··· Data for this exercise ···

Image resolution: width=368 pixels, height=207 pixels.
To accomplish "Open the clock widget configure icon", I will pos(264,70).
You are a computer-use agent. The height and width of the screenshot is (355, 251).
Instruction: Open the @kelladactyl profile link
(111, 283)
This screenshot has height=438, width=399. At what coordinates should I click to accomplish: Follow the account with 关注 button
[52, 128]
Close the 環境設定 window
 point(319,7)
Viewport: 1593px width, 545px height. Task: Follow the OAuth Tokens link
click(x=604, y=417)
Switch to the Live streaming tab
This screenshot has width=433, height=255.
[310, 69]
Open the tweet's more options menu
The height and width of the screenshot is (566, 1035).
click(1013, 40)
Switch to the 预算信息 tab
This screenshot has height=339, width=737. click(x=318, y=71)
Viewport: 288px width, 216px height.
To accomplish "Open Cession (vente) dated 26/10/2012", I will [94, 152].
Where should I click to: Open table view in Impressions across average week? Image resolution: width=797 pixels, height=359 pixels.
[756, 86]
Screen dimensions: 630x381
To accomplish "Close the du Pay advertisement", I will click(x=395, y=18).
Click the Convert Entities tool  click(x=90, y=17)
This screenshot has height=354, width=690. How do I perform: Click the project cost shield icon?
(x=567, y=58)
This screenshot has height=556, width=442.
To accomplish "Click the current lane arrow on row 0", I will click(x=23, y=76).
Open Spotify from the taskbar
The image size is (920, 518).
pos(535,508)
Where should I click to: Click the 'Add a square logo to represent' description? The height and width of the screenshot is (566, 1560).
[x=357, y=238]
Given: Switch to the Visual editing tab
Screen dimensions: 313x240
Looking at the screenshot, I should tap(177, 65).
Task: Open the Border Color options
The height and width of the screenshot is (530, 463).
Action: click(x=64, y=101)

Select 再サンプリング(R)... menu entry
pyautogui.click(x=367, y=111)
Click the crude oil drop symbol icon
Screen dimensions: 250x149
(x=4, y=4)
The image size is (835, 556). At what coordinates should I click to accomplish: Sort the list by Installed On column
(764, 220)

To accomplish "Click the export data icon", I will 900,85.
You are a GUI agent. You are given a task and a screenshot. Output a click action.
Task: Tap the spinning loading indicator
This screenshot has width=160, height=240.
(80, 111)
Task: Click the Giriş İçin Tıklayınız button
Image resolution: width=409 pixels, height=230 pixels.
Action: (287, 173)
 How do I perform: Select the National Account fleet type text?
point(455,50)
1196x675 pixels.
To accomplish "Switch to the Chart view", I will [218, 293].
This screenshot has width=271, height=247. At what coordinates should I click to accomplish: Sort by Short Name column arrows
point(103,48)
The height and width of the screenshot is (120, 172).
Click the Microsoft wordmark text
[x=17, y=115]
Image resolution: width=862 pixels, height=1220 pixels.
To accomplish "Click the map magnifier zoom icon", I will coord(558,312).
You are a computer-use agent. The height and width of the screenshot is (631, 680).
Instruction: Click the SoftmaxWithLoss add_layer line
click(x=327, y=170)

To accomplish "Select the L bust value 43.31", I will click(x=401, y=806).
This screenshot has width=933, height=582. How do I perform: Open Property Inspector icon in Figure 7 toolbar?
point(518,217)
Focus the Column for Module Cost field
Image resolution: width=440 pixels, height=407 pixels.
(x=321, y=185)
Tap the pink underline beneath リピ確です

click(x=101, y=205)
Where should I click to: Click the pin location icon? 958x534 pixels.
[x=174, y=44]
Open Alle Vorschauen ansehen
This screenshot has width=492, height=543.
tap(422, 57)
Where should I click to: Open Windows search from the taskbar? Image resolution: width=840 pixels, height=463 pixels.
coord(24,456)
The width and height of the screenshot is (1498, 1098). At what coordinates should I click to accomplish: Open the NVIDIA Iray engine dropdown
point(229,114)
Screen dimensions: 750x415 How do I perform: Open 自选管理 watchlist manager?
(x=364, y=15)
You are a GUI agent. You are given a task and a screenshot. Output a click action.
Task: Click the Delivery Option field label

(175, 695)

···

> [Direction] In the lines above, from the first one through the line that contains "point(319,7)", change "Instruction" to "Command" and give only those lines, with nothing else altered.

> [Output of the task]
Image resolution: width=368 pixels, height=207 pixels.
To accomplish "Open the clock widget configure icon", I will pos(264,70).
You are a computer-use agent. The height and width of the screenshot is (355, 251).
Command: Open the @kelladactyl profile link
(111, 283)
This screenshot has height=438, width=399. At what coordinates should I click to accomplish: Follow the account with 关注 button
[52, 128]
Close the 環境設定 window
 point(319,7)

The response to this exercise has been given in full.